International competitors put insurance industry at risk

by Rebecca Evans
August 13, 2008
in Life/Risk, News
Reading Time: 2 mins read
Share on FacebookShare on Twitter

Jeffrey Scott

The Australian insurance industry must innovate to avoid being tapped by new international players, according to CommInsure executive manager, growth services Jeffrey Scott.

X

New distribution methods, such as selling insurance through pet stores, supermarkets and petrol stations “are threatening the way advisers do life business”.

Scott pointed to baby food brand Gerber as one example. It sold life insurance policies to the tune of $30 billion in one online campaign.

Other potential entrants to the insurance market include mega brands such as the Wall St Journal, Microsoft, IBM, Coca Cola, Walmart and General Electric, Scott said.

The good news is that while consumers are increasingly turning to the Internet for information on insurance policies, the majority still want to see an adviser for implementation advice.

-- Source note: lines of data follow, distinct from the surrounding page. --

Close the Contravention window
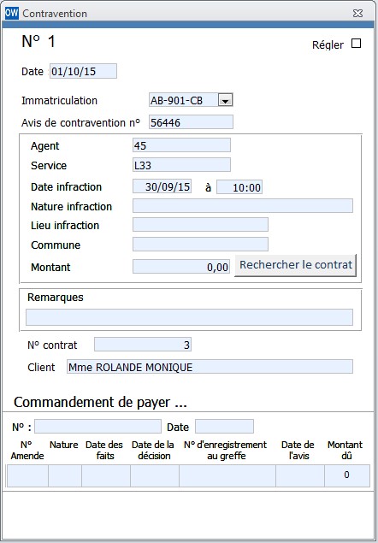Image resolution: width=378 pixels, height=543 pixels. 358,14
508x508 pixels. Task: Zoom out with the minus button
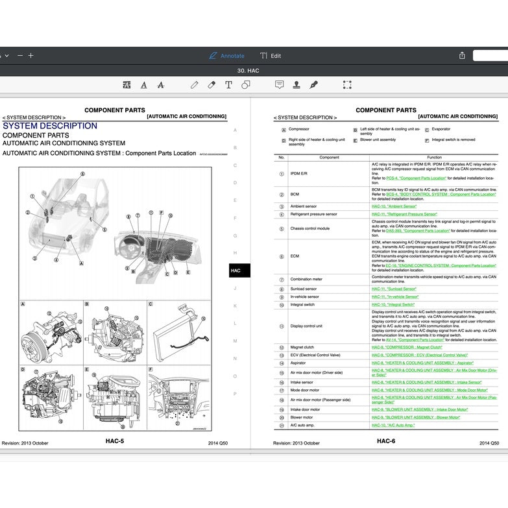click(x=19, y=56)
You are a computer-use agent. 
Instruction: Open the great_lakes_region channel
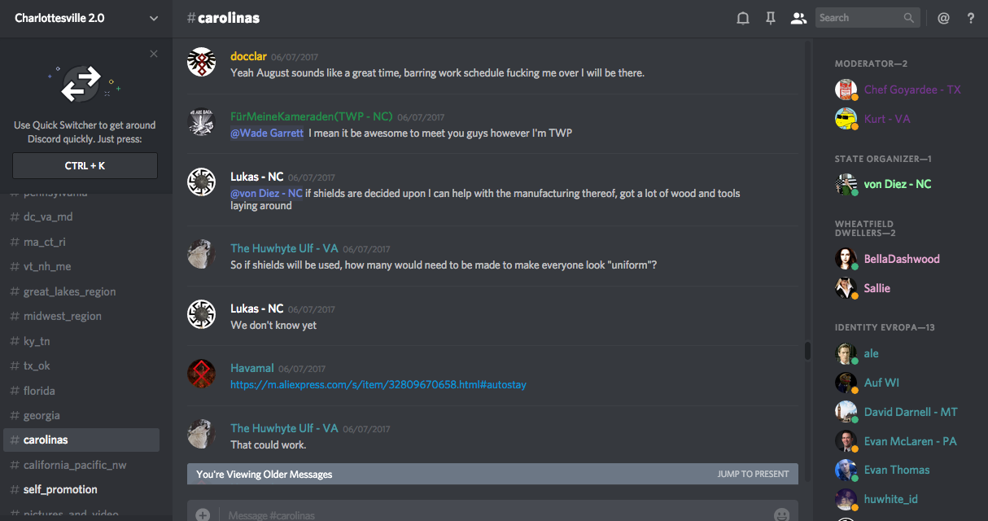pyautogui.click(x=69, y=291)
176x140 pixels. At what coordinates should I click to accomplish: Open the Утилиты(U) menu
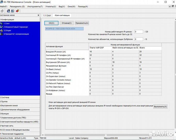point(50,6)
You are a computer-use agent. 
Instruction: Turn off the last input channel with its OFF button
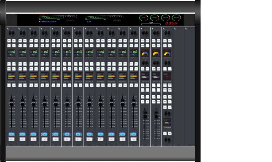point(134,139)
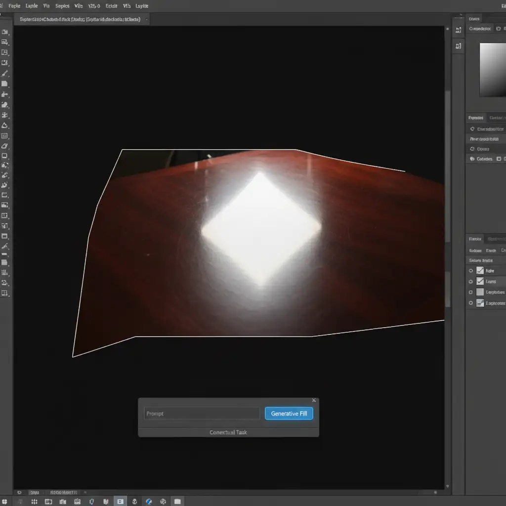506x506 pixels.
Task: Open the folder icon on the taskbar
Action: point(177,502)
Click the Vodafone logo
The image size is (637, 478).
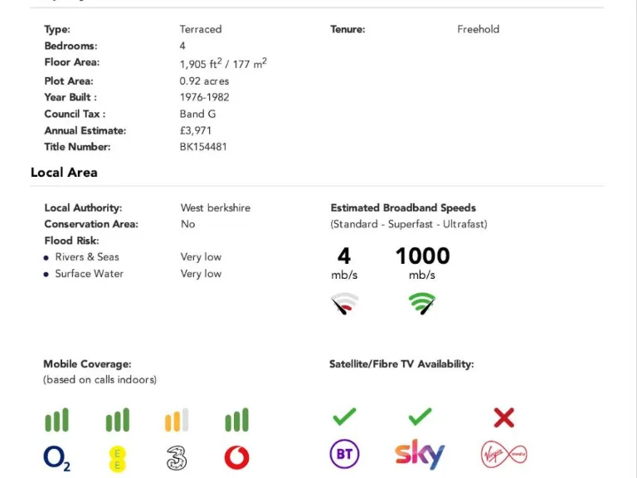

The bad news is that there are a number of issues hindering the Australian insurance industry, including the inability for product providers to differentiate their products, with benefits and features easily replicated, and what Scott referred to as “phantom volume growth”, otherwise known as ‘churning’.

“In Australia, one in every five insurance policies is churned,” Scott said.

Another hindrance is the time taken to process policy applications. According to Scott, insurance companies must reduce turnaround times in order to capitalise on emotion-based purchasing decisions.

Scott said Australia could take a few lessons from the worldwide leader in insurance distribution — Mexico — saying “administrational efficiency is the key to profit growth”.

Scott also flagged the possibility that within five years insurance companies may begin including personal information such as driving records, criminal records and the amount of overseas travel undertaken by an applicant in their policy assessment. Many of these ‘pursuits’ are already included in insurance assessments overseas.

As has been well publicised, the Australian insurance market is relatively untapped. According to Scott, outside of policies held within super, only 21 per cent of people own life insurance, 7 per cent own income protection and only 2 per cent own trauma insurance.

“More people use RSVP.com,” Scott said.